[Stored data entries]
***

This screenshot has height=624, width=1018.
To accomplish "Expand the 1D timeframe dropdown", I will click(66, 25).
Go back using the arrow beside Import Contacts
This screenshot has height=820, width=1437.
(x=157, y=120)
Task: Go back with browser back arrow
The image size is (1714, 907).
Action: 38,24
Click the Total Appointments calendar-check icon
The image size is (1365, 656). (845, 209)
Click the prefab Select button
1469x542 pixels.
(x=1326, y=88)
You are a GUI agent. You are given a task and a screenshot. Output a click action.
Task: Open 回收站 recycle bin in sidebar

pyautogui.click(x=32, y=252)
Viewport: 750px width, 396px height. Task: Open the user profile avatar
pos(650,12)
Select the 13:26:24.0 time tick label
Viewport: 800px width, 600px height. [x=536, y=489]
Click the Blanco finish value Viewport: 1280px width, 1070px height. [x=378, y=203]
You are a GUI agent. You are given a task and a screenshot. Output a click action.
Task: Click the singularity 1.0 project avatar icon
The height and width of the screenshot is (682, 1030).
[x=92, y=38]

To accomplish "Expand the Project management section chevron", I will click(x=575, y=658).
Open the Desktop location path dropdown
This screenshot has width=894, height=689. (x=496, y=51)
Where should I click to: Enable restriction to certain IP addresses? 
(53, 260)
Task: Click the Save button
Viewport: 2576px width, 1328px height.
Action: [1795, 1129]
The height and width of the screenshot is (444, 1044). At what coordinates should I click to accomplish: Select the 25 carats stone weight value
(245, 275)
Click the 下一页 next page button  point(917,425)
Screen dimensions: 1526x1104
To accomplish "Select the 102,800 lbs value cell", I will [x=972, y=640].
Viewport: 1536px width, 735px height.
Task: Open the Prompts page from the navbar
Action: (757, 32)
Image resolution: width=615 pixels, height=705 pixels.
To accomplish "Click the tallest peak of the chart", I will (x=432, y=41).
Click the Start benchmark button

***

Starting from the line with "Viewport: 2576px width, 1328px height." and ending with the final line of the data, quote every line exactly, both ends included.

Viewport: 2576px width, 1328px height.
Action: [1795, 1129]
The height and width of the screenshot is (444, 1044). At what coordinates should I click to accomplish: Select the 25 carats stone weight value
(245, 275)
Click the 下一页 next page button  point(917,425)
Screen dimensions: 1526x1104
To accomplish "Select the 102,800 lbs value cell", I will [x=972, y=640].
Viewport: 1536px width, 735px height.
Task: Open the Prompts page from the navbar
Action: (757, 32)
Image resolution: width=615 pixels, height=705 pixels.
To accomplish "Click the tallest peak of the chart", I will (x=432, y=41).
Click the Start benchmark button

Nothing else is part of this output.